Off-Policy Risk Assessment for Markov Decision Processes
Proceedings of The 25th International Conference on Artificial Intelligence and Statistics, PMLR 151:5022-5050, 2022.
Addressing such diverse ends as mitigating safety risks, aligning agent behavior with human preferences, and improving the efficiency of learning, an emerging line of reinforcement learning research addresses the entire distribution of returns and various risk functionals that depend upon it. In the contextual bandit setting, recently work on off-policy risk assessment estimates the target policy’s CDF of returns, providing finite sample guarantees that extend to (and hold simultaneously over) plugin estimates of an arbitrarily large set of risk functionals. In this paper, we lift OPRA to Markov decision processes (MDPs), where importance sampling (IS) CDF estimators suffer high variance on longer trajectories due to vanishing (and exploding) importance weights.

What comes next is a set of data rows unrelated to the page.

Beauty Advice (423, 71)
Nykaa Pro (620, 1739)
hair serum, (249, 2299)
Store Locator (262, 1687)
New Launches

To mitigate these problems, we incorporate model-based estimation to develop the first doubly robust (DR) estimator for the CDF of returns in MDPs. The DR estimator enjoys significantly less variance and, when the model is well specified, achieves the Cramer-Rao variance lower bound. Moreover, for many risk functionals, the downstream estimates enjoy both lower bias and lower variance. Additionally, we derive the first minimax lower bounds for off-policy CDF and risk estimation, which match our error bounds up to a constant. Finally, we demonstrate the efficacy of our DR CDF estimates experimentally on several different environments.